:: Exercise requirements ::
What you should write out is every line from the one containing "Image resolution: width=980" to the end of the data, exactly and with nothing else.

:: Raw data ::

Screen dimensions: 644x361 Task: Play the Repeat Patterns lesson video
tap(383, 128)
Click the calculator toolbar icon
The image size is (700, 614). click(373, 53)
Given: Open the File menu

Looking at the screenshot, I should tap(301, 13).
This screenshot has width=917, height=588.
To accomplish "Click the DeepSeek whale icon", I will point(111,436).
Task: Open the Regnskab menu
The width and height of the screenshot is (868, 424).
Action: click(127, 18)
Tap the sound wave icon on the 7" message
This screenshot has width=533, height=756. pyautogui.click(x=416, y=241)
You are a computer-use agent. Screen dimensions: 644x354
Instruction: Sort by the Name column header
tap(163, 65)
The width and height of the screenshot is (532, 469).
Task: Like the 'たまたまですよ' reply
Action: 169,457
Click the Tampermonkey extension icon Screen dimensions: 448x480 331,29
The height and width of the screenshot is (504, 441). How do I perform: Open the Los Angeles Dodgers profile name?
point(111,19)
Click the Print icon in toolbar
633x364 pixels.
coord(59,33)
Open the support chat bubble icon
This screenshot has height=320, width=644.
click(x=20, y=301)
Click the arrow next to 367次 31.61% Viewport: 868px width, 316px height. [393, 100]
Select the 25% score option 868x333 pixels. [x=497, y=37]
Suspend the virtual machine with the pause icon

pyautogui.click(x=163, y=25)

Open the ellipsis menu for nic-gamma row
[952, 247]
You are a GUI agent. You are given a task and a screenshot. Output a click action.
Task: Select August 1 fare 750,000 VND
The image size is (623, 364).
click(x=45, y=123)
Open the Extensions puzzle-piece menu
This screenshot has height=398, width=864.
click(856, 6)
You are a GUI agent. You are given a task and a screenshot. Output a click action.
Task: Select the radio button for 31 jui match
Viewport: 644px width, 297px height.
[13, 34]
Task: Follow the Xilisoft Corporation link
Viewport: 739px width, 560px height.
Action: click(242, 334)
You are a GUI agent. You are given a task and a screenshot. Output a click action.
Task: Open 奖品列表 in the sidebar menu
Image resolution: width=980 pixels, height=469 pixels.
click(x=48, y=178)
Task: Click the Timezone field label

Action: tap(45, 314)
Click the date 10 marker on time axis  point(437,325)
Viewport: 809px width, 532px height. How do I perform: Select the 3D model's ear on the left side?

:: Final answer ::
Image resolution: width=980 pixels, height=469 pixels.
click(x=48, y=178)
Task: Click the Timezone field label

Action: tap(45, 314)
Click the date 10 marker on time axis  point(437,325)
Viewport: 809px width, 532px height. How do I perform: Select the 3D model's ear on the left side?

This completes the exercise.